'''
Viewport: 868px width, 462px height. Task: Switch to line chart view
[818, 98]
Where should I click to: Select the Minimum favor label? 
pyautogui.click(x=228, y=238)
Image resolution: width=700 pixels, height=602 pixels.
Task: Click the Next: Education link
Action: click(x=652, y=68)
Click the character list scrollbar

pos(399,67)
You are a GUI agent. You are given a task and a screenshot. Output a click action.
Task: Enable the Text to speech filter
'''
'''
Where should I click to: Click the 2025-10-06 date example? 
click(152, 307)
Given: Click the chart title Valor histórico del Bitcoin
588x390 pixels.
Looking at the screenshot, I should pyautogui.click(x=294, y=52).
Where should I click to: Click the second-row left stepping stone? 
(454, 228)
'''
*About this task*: Working from the records above, write out verbatim only the lines from the line containing "Viewport: 868px width, 462px" through the line containing "Task: Enable the Text to speech filter".

*Response to the task*:
Viewport: 868px width, 462px height. Task: Switch to line chart view
[818, 98]
Where should I click to: Select the Minimum favor label? 
pyautogui.click(x=228, y=238)
Image resolution: width=700 pixels, height=602 pixels.
Task: Click the Next: Education link
Action: click(x=652, y=68)
Click the character list scrollbar

pos(399,67)
You are a GUI agent. You are given a task and a screenshot. Output a click action.
Task: Enable the Text to speech filter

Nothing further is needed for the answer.